Patrick Lozès, homme politique et militant français, affirme que, bien que 9 Noirs sur 10 déclarent être victimes de discrimination, le gouvernement ignore les problèmes causés par le racisme dans le pays.

Patrick Lozès, fondateur et président du Conseil représentatif des associations noires (CRAN), a évalué pour le compte d’Anadolu, le racisme et la discrimination auxquels sont confrontés les personnes de couleur en France dans la vie de tous les jours.

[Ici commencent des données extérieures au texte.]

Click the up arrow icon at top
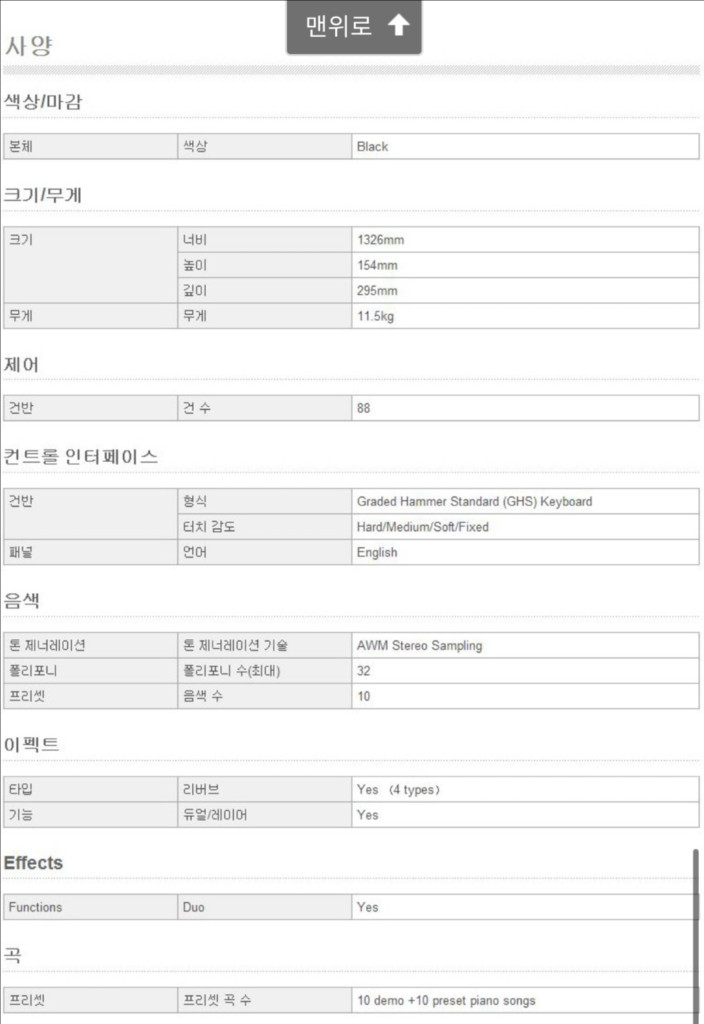The image size is (704, 1024). pyautogui.click(x=398, y=26)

S’appuyant sur l’enquête menée par la société d’études indépendante Ipsos sur les Noirs en France, il explique : « D’après les dires des personnes interrogées, c’est qu’il y a des discriminations dans de nombreux domaines de la vie. 91 % des Noirs de France se disent discriminés dans la vie quotidienne. Cela signifie que la discrimination dans le pays est très importante et qu’elle concerne presque tous les Français noirs ».

Ces discriminations apparaissent en particulier lorsqu’ils cherchent un logement ou un emploi.

« Lorsque vous appelez et dites que vous voulez une maison, votre interlocuteur peut vous dire que la maison est disponible au téléphone, mais lorsqu’il se rend compte que vous êtes noir, il peut dire que la maison n’est pas disponible, et 5 minutes après cet incident, la maison peut être à nouveau disponible pour une autre personne qui appelle. Ou encore, dans la vie professionnelle, alors que tous vos collègues sont promus, vous ne pouvez pas l’être, même si les années passent. Dans les demandes d’emploi, vous envoyez votre CV et, quelques minutes plus tard, on vous informe que le poste est fermé. Cependant, le poste est toujours ouvert pour quelqu’un d’autre qui postule le même poste quelques minutes plus tard ».

Lozès souligne que la discrimination se manifeste également dans les services les plus élémentaires, tels que les transports publics, et affirme que certains Français pensent que « les Noirs devraient monter dans le bus ou le train après eux ».

Nombreux sont les préjugés
Affirmant que les Noirs ne sont pas suffisamment présents à l’Assemblée nationale française, aux postes de responsabilité dans l’armée ou aux postes de direction dans les entreprises, Lozès ajoute : « Il y a des préjugés à l’égard des Noirs. Les gens pensent que les Noirs ne sont pas assez talentueux. C’est une inhibition ».

Lozès a rappelé que Carlos Martens Bilongo, un député noir du parti LFI (La France Insoumise), avait été attaqué par des remarques racistes par le député d’extrême droite Grégoire de Fournas lors d’un discours à l’Assemblée nationale en 2022.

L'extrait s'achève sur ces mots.